I do believe it's the gun control freaks that are spreading a myth. I'd like to see their numbers that show how many crimes that were committed using gun show purchased firearms.

They'd be better off trying to figure out how to do background checks on back-of-van/car-trunk gun purchases. I've been to a lot of gun shows in MN and have never seen gang or thug type looking people at any of them, even in the cities. Northforker, you are absolutely correct, they want all our guns, law-abiding or not. The courts ordered the FBI and ATF to destroy records of approved background checks, so how can IL get away with breaking the 2nd Ammendment!!!!!!!?????  

I'm with Uncle Ted again. Get yourself a gun (EVERY LAST ONE OF US!!!!!!), learn how to use it, and make every violent criminal DEAD while they are attempting to do their violence. There's the answer to firearms crimes. Become active in your personal safety, because the best the police can do in most cases is to catch them before they get commit their violent acts on someone else. Let's stop them before they have time to disapear from the scene. :thumbs_up


----------



## Tim4Trout (Jul 10, 2003)

*The other day he vetoed 3 pro gun bills*

Blagojevich vetoes three gun bills

CHICAGO Gov. Rod Blagojevich (bluh-GOY'-uh-vitch) has vetoed three bills that he says would have weakened laws designed to keep guns out of the hands of criminals.
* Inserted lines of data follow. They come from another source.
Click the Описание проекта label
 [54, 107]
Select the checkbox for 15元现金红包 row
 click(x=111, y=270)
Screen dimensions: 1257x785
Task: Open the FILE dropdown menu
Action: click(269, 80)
One bill called for elimination of an Illinois State Police database that tracks firearms purchases.

Another piece of legislation would have eliminated the waiting period for gun owners trading in firearms.

That measure would have allowed gun owners to trade-in a hunting rifle or small handgun for a military-style assault weapon without delay.

A third bill would have overridden local laws regulating the transport of firearms.

Blagojevich says vetoing the measures better protects families and communities.

The National Rifle Association had supported all three bills.


http://www.kwqc.com/Global/story.asp?S=3663008


----------



## Washi (Jan 23, 2005)

Northforker said:


> The records-destruction bill would have wiped out the records of the approved applications, but not the denied ones.QUOTE]
> 
> This just goes to show you that they want to keep records on everyone. Not just the bad guys.


----------